Il settore della mobilità aerea urbana sta vivendo una fase di accelerazione senza precedenti, proiettando le grandi metropoli mondiali verso una nuova dimensione di trasporto rapido e sostenibile. Il 5 giugno 2026 segna una data storica per la Gran Bretagna e per l'intera industria dell'aviazione elettrica globale. La società britannica Vertical Aerospace ha infatti annunciato con successo l'avvio dei voli di prova del suo secondo modello di velivolo elettrico a decollo e atterraggio verticale, comunemente noto come eVTOL. Questa nuova macchina, battezzata ufficialmente Valo, ha solcato i cieli per la prima volta con un pilota a bordo, segnando un passaggio fondamentale dalla fase di prototipazione remota a quella di operatività umana controllata.

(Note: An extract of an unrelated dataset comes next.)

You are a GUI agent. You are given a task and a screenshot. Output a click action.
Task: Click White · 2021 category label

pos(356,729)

Il volo inaugurale è avvenuto dopo l'ottenimento di una rigorosa autorizzazione rilasciata dalla CAA (Civil Aviation Authority), l'ente regolatore del traffico aereo nel Regno Unito, che ha supervisionato ogni protocollo di sicurezza. Il velivolo testato non è ancora il modello destinato alla vendita commerciale, bensì l'ultimo prototipo in scala reale necessario per completare la fase di Critical Design Review. Questo processo è vitale per stabilire la configurazione definitiva del mezzo, sulla base della quale verrà costruito il modello pre-serie destinato all'omologazione finale e, successivamente, alla produzione di massa nello stabilimento di Bristol.

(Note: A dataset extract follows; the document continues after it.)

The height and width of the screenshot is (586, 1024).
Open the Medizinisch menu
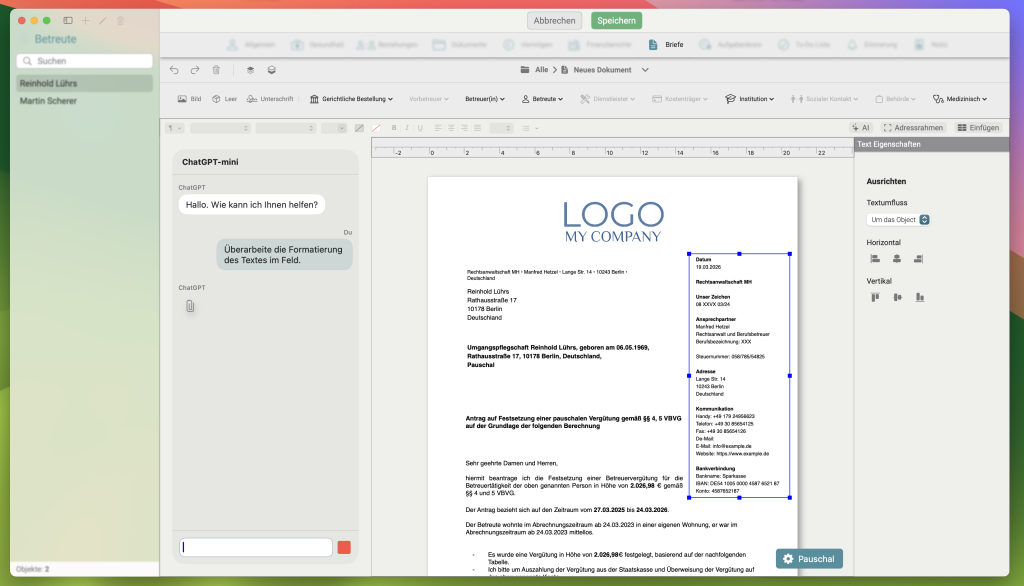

L'aerotaxi Valo è un concentrato di tecnologia avanzata: si presenta come un velivolo a quattro posti passeggeri più il pilota, completamente alimentato da energia elettrica. La strategia di Vertical Aerospace prevede che il prototipo attuale affronti una serie di test dinamici esaustivi che includono il volo in sospensione (hovering), il volo aerodinamico orizzontale e, soprattutto, la complessa fase di transizione tra queste due modalità, che rappresenta la sfida tecnica più complessa per i velivoli a rotori basculanti. L'espansione della flotta di prova permette all'azienda di raccogliere dati in tempo reale sull'aerodinamica, sui sistemi di controllo digitale e sulle prestazioni del propulsore elettrico in condizioni atmosferiche variabili.
Ma le ambizioni di Vertical Aerospace non si fermano alla sola propulsione elettrica pura. L'azienda ha confermato che il design del Valo è stato concepito per essere estremamente versatile. È già in fase di sviluppo una variante ibrida che integrerà un generatore di bordo per estendere l'autonomia, permettendo al velivolo di coprire distanze regionali che vanno ben oltre il semplice trasferimento urbano. Questa seconda unità attualmente in prova sarà proprio quella destinata alla sperimentazione della configurazione ibrido-elettrica, aprendo scenari di viaggio intercity fino a ieri impensabili per mezzi a decollo verticale.
Il posizionamento sul mercato di Vertical Aerospace è tra i più solidi a livello internazionale. Ad oggi, la compagnia vanta un portafoglio di circa 1500 pre-ordini provenienti da clienti distribuiti in quattro continenti. Tra i principali investitori e futuri operatori figurano colossi del calibro di American Airlines, Japan Airlines, Avolon, Bristow e la brasiliana GOL. Questo enorme interesse commerciale ha trasformato l'azienda in un bersaglio per la concorrenza, scatenando una serie di battaglie legali legate a brevetti e proprietà intellettuale, segnale inequivocabile di quanto sia alta la posta in gioco nel dominio dello spazio aereo a bassa quota.
Guardando al futuro prossimo, il completamento dei test del Valo entro la fine del 2026 spiana la strada per la certificazione definitiva. L'obiettivo è trasformare il concetto di mobilità urbana, riducendo drasticamente i tempi di percorrenza nelle aree congestionate e azzerando le emissioni di CO2 durante il volo. Con il supporto di partner strategici e l'avanzamento tecnologico dei sistemi di accumulo energetico, Vertical Aerospace si candida a diventare il leader indiscusso di una rivoluzione che cambierà per sempre il nostro modo di percepire le distanze e il tempo.